From charlesreid1

Rules of Thumb

Memory usage and space in Java

Primitive types:

  • boolean - 1 byte
  • byte - 1 byte
  • char - 2 bytes
  • int - 4 bytes
  • float - 4 bytes
  • long - 8 bytes
  • double - 8 bytes

An integer has 2^32 different values, with 32 bits or 4 bytes (since there are 8 bits per byte)

Objects:

  • Object overhead is 16 bytes of object overhead for each object
  • References to objects typically use 8 bytes of memory.
  • Data types can contain references to objects.

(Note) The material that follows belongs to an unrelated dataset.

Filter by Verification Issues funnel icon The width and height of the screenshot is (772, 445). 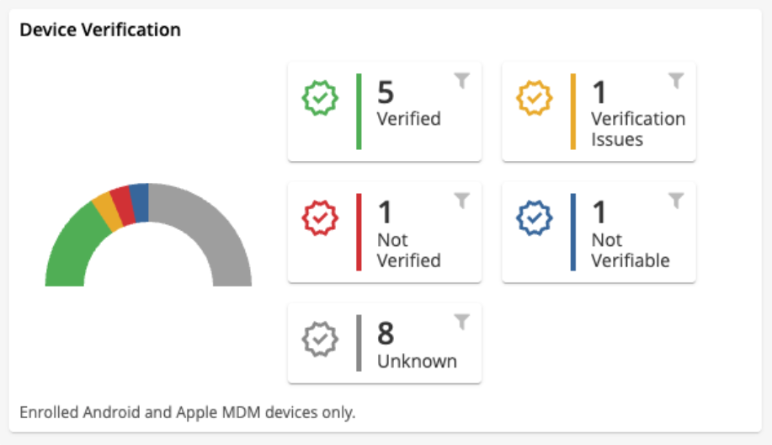coord(675,80)
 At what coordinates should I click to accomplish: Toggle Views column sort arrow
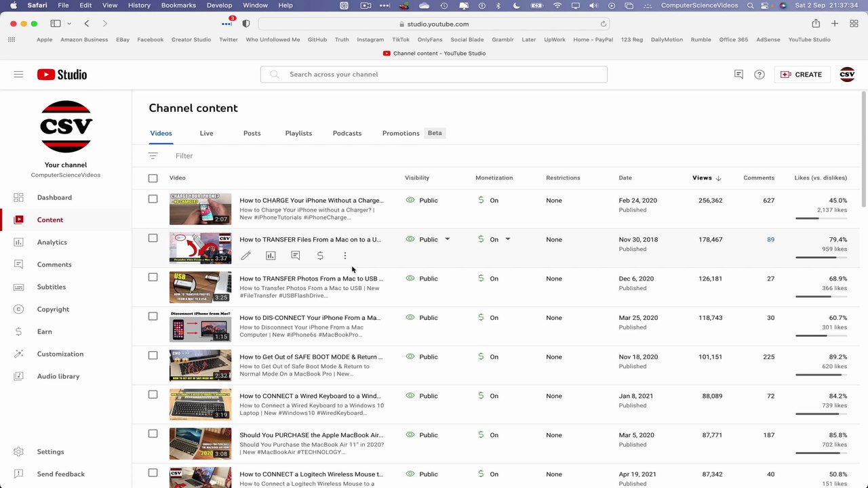tap(718, 178)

The data type automatically incurs 16 bytes overhead for each object instance, plus 8 more bytes for each object's reference to another object.

Arrays:

  • Arrays are implemented in Java as objects, with two instance variables - a pointer to the memory location of the first array element, and the length of the array.
  • Primitive types - arrays use 24 bytes of header information, plus n times number of bytes to store each element

Example: int array

  • int = 4 bytes
  • int[] = 4n + 24 ~ 4n bytes

Example: double array 1D

  • double = 8 bytes
  • double[] = 8n + 24 ~ 8n bytes
  • double[][] = 8n^2 + 32n + 24 ~ 8n^2


Computing Max Memory

Max memory for a java application :

[-Xmx] + [-XX:MaxPermSize] + number_of_threads * [-Xss]

VM memory overhead is not a fixed %.